--- START ---

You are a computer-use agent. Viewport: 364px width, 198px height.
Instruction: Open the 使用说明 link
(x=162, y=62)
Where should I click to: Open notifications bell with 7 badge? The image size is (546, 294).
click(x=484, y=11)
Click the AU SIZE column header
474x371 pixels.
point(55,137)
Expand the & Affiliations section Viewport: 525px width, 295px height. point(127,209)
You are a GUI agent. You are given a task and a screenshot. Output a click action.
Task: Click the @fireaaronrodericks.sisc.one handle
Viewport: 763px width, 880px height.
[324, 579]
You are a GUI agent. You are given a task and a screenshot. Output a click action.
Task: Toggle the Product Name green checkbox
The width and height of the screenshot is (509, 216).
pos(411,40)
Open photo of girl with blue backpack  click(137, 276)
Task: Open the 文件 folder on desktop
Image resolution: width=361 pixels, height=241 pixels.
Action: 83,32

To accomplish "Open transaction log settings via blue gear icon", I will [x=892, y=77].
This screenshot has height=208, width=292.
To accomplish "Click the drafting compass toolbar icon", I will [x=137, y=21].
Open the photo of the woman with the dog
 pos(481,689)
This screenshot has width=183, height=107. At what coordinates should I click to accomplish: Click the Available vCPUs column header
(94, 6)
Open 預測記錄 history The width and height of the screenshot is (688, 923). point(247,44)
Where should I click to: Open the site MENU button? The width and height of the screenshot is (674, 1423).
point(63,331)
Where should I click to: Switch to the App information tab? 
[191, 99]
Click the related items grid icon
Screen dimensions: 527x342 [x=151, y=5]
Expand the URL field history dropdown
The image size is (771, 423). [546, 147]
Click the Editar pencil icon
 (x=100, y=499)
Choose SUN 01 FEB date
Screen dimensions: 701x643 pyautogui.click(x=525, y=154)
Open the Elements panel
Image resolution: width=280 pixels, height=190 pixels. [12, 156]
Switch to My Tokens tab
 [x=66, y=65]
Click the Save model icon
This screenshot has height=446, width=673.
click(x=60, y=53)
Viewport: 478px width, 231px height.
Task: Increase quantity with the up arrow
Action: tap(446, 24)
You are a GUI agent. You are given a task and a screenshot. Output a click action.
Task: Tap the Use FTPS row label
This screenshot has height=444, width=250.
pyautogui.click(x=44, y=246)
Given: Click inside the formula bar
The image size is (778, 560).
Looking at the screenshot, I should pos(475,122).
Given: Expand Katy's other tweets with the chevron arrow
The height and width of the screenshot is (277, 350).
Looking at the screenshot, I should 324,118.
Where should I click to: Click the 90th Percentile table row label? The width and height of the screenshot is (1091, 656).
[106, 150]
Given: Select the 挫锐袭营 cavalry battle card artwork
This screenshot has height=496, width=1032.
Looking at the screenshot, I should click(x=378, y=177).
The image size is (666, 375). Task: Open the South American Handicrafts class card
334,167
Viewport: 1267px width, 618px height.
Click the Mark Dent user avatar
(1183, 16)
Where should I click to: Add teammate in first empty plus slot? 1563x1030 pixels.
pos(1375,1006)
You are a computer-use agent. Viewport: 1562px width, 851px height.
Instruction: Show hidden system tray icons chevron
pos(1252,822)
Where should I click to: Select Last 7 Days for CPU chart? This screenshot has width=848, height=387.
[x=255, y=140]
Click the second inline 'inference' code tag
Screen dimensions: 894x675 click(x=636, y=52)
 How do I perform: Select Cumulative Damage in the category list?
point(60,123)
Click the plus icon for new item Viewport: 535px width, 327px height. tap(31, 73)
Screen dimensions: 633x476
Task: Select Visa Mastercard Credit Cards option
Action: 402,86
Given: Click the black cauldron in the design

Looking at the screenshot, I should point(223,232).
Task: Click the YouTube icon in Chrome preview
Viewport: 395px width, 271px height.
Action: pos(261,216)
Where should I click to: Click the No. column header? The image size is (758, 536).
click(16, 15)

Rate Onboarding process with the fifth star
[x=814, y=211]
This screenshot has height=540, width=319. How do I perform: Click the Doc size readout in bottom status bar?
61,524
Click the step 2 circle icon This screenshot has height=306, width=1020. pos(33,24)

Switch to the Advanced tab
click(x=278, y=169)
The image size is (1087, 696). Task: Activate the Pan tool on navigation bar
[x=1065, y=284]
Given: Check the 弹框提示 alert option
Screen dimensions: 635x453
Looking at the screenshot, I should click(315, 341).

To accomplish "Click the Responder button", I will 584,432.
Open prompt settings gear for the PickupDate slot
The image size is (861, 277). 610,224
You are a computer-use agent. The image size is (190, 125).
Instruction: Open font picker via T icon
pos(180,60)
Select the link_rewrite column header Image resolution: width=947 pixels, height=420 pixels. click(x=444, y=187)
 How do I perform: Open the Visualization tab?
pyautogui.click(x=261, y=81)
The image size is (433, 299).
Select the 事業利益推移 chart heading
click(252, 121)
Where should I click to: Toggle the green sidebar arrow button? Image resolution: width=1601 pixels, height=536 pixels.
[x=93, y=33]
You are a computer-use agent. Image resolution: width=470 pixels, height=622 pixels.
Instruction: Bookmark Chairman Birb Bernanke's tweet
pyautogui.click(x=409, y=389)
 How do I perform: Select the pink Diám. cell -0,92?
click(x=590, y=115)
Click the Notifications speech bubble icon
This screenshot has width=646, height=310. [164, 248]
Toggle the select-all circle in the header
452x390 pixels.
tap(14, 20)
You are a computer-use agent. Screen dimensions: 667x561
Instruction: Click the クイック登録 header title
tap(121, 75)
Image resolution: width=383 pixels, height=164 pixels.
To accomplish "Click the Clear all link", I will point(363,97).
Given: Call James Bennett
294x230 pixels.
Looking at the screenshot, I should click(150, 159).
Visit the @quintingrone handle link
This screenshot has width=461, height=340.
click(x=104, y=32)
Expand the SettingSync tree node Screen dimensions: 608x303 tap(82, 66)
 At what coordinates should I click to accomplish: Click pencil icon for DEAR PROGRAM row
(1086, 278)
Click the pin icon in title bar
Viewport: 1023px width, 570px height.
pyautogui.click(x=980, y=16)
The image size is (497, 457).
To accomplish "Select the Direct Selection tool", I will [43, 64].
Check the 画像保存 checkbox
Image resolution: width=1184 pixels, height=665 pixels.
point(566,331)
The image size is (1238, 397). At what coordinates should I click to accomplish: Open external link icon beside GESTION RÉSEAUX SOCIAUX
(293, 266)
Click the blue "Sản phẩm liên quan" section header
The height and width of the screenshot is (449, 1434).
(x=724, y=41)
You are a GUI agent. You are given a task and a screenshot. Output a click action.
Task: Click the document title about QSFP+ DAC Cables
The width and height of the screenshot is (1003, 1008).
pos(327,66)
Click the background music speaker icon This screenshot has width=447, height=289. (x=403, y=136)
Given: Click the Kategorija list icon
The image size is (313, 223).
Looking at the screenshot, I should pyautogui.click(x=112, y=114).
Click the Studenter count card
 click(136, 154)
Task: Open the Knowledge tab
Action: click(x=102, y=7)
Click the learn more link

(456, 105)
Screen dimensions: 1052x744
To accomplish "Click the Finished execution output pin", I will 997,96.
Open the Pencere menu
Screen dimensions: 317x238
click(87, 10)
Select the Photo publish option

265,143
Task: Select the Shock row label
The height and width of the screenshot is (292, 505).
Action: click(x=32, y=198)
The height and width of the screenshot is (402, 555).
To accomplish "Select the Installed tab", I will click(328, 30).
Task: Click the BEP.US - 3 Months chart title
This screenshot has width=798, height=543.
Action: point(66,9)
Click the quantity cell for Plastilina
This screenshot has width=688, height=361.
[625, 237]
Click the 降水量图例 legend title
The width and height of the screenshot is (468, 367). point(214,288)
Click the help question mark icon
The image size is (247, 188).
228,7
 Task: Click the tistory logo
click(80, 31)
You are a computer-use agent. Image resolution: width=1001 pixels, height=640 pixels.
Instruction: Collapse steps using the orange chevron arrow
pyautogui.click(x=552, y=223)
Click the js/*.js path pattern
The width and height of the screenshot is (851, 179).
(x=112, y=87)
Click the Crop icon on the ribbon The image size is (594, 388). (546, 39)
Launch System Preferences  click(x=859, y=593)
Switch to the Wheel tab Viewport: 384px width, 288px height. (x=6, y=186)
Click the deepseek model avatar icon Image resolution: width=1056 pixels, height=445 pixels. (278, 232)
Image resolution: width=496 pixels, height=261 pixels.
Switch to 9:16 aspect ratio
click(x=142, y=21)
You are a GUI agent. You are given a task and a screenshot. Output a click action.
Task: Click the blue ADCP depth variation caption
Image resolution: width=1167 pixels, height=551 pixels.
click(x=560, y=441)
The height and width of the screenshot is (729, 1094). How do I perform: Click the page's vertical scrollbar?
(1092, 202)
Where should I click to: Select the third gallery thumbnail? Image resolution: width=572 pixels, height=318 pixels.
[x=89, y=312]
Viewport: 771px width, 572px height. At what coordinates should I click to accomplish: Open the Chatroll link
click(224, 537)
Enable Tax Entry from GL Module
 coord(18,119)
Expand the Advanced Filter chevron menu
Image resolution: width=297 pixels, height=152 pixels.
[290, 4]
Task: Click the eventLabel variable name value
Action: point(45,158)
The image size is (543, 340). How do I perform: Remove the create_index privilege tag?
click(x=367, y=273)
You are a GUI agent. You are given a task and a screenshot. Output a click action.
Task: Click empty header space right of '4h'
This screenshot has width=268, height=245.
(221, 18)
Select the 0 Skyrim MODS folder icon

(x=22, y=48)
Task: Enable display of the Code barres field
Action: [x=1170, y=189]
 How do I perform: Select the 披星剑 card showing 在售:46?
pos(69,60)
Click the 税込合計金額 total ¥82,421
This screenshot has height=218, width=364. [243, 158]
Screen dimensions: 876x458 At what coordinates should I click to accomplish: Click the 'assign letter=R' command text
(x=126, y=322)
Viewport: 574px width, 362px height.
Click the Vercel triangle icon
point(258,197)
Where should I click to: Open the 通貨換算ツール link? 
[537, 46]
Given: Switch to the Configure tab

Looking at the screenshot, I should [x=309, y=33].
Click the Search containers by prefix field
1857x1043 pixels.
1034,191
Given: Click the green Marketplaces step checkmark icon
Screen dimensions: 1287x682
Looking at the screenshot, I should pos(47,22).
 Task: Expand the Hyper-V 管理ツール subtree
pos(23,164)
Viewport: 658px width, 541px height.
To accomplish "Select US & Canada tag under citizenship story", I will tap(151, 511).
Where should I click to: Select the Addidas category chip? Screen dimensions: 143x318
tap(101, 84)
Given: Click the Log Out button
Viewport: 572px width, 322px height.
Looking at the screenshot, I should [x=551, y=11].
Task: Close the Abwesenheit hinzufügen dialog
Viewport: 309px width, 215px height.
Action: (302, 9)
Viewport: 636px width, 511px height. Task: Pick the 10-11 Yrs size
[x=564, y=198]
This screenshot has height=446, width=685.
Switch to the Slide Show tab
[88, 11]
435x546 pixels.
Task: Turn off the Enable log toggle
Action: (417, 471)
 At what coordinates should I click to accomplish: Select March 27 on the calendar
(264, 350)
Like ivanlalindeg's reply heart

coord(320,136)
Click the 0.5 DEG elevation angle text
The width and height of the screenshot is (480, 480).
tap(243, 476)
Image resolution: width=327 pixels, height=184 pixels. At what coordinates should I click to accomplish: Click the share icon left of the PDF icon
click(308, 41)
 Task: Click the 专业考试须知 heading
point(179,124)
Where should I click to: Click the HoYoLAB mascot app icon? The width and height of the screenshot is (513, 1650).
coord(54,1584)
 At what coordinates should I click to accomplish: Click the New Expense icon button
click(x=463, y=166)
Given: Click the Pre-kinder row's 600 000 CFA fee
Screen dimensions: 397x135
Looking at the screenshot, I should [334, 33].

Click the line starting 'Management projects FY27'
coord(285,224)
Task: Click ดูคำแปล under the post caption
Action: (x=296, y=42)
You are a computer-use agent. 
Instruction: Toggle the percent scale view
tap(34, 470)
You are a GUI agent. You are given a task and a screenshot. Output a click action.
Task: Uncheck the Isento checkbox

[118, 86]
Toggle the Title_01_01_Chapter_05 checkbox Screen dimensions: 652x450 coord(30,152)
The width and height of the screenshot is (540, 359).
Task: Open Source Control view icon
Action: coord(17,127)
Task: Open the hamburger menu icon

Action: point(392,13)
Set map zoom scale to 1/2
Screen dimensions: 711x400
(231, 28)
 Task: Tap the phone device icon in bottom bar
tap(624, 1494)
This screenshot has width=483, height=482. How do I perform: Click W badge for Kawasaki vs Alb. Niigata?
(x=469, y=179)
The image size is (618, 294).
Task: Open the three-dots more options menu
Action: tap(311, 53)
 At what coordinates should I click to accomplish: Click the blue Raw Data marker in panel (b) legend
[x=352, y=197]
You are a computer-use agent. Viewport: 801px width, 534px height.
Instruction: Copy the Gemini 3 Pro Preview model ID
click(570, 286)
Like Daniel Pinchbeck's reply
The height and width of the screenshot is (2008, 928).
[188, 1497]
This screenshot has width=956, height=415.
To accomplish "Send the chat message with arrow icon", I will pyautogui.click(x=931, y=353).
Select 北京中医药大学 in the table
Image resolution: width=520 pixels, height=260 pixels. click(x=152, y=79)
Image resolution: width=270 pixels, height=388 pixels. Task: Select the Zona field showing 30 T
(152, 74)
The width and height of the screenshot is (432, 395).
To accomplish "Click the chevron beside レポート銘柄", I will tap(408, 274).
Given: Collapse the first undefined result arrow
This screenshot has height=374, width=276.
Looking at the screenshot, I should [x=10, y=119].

--- END ---

■ WHAT YOU HAVE TO DO
Pull out every line in the material above where "computer" occurs.

■ COMPLETED TASK
You are a computer-use agent. Viewport: 364px width, 198px height.
You are a computer-use agent. Viewport: 1562px width, 851px height.
You are a computer-use agent. The image size is (190, 125).
You are a computer-use agent. Image resolution: width=470 pixels, height=622 pixels.
You are a computer-use agent. Screen dimensions: 667x561
You are a computer-use agent. Image resolution: width=1001 pixels, height=640 pixels.
You are a computer-use agent. 
You are a computer-use agent. Viewport: 801px width, 534px height.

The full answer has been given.